Task goal -
Output, word for word, the line that contains "Screen dimensions: 529x373" and all lines following it to the end of the listing. Drop the pictures.

___ Supplied data ___

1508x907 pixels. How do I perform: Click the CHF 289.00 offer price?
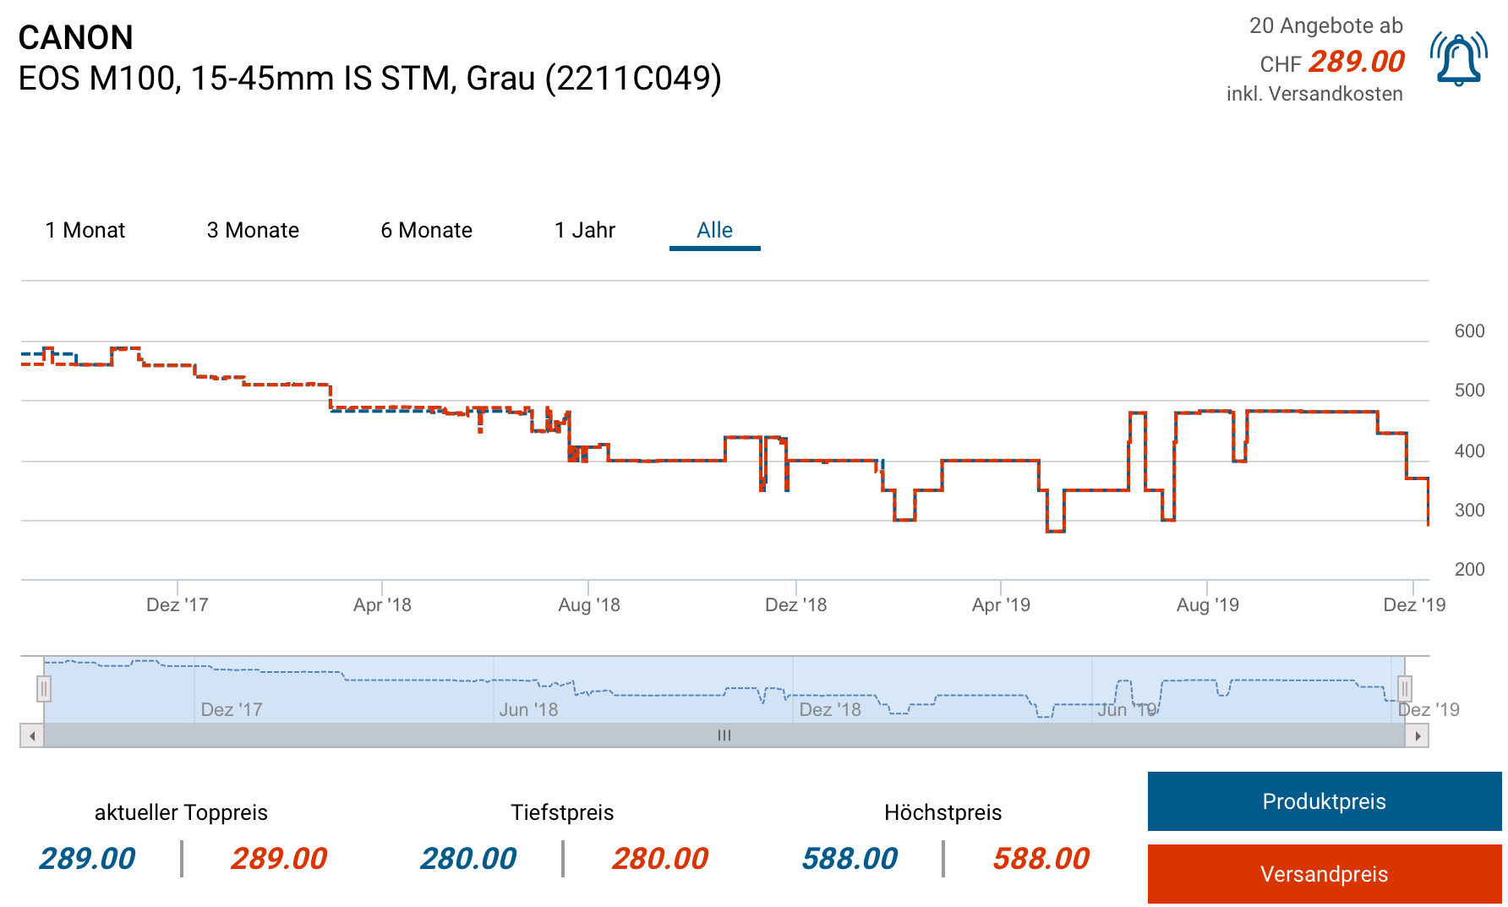(1356, 62)
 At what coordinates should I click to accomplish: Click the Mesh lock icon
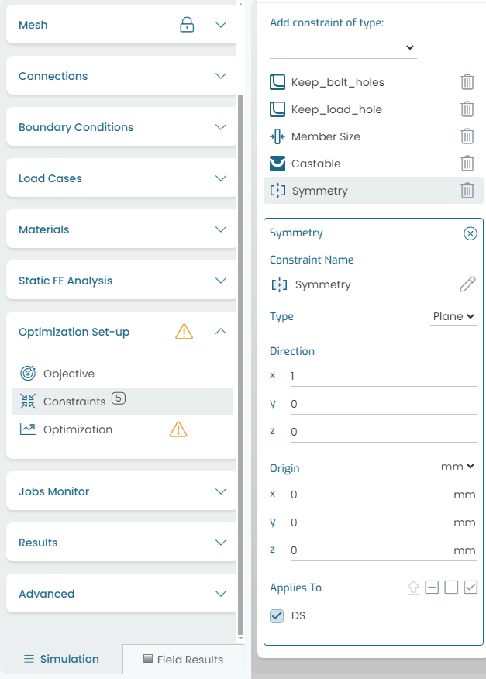187,25

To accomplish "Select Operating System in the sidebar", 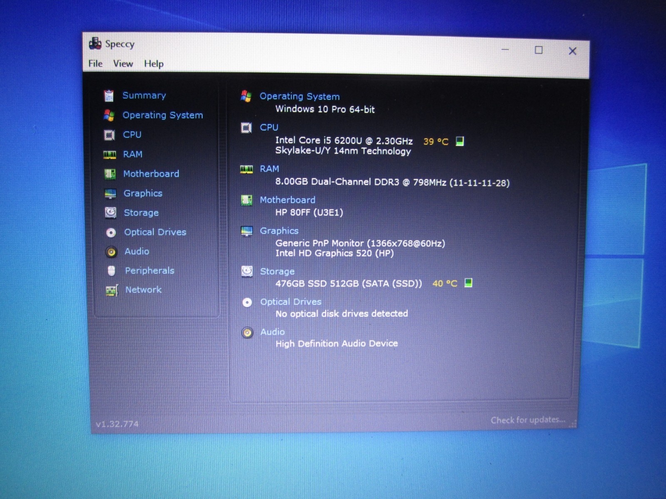I will pyautogui.click(x=163, y=115).
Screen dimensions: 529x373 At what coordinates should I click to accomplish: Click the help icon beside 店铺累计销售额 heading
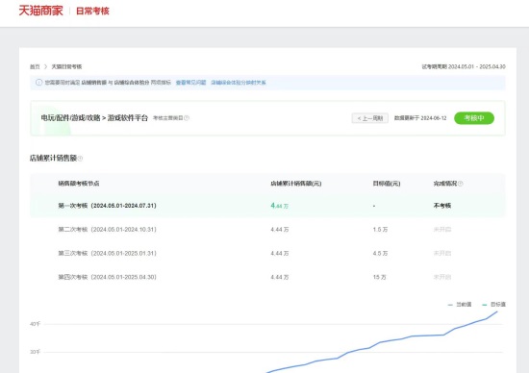coord(80,159)
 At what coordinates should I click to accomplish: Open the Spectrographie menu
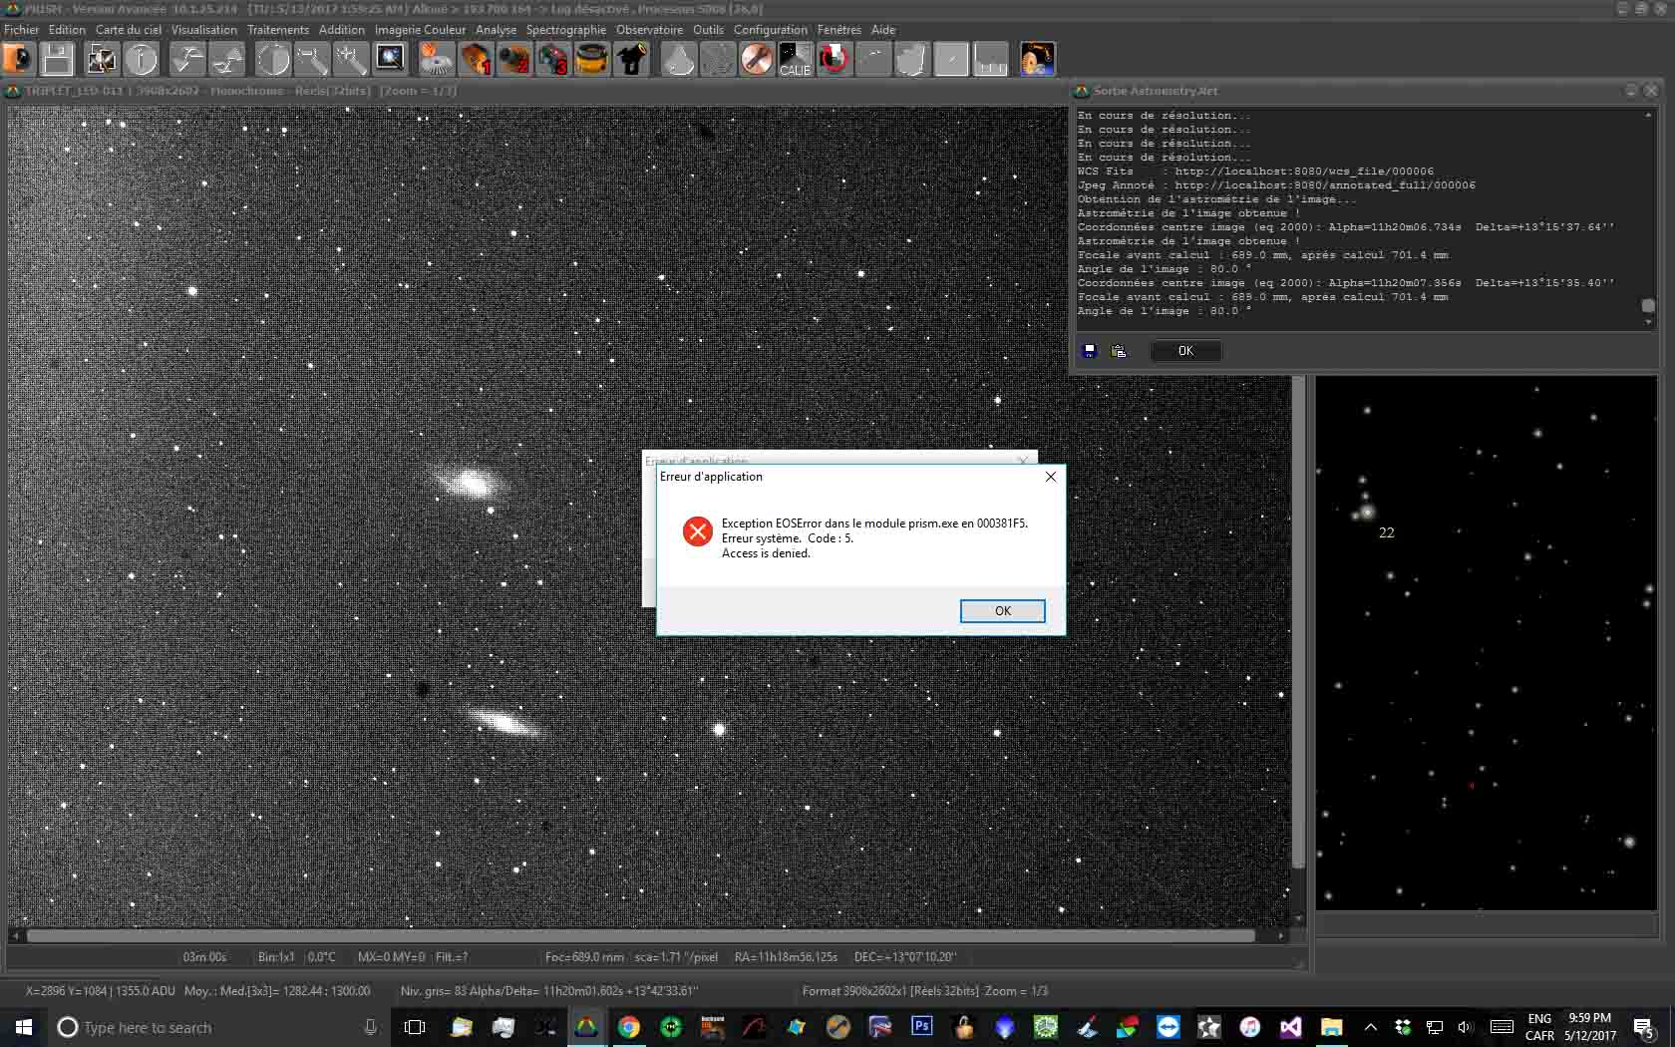pos(565,30)
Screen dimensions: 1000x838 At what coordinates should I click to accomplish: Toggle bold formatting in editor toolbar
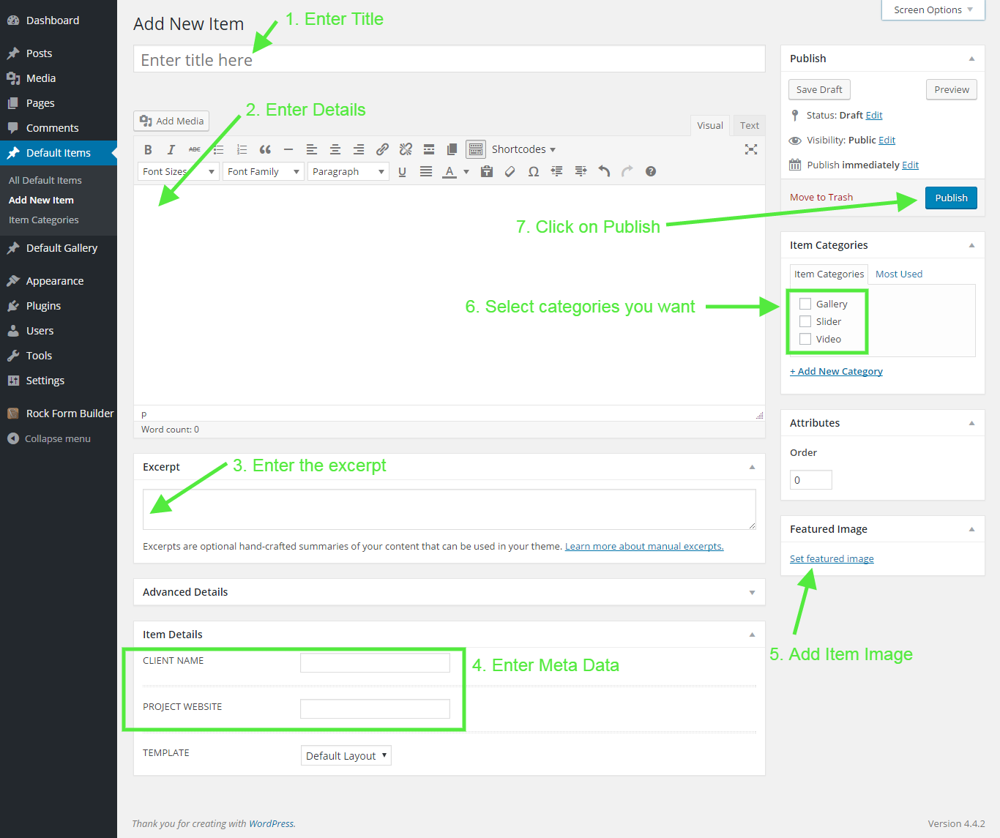(148, 149)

___

Answer for the task -
Screen dimensions: 529x373 At what coordinates should I click to accomplish: Click the help icon beside 店铺累计销售额 heading
coord(80,159)
 At what coordinates should I click to accomplish: Open the Spectrographie menu
pos(565,30)
Screen dimensions: 1000x838 At what coordinates should I click to accomplish: Toggle bold formatting in editor toolbar
(148, 149)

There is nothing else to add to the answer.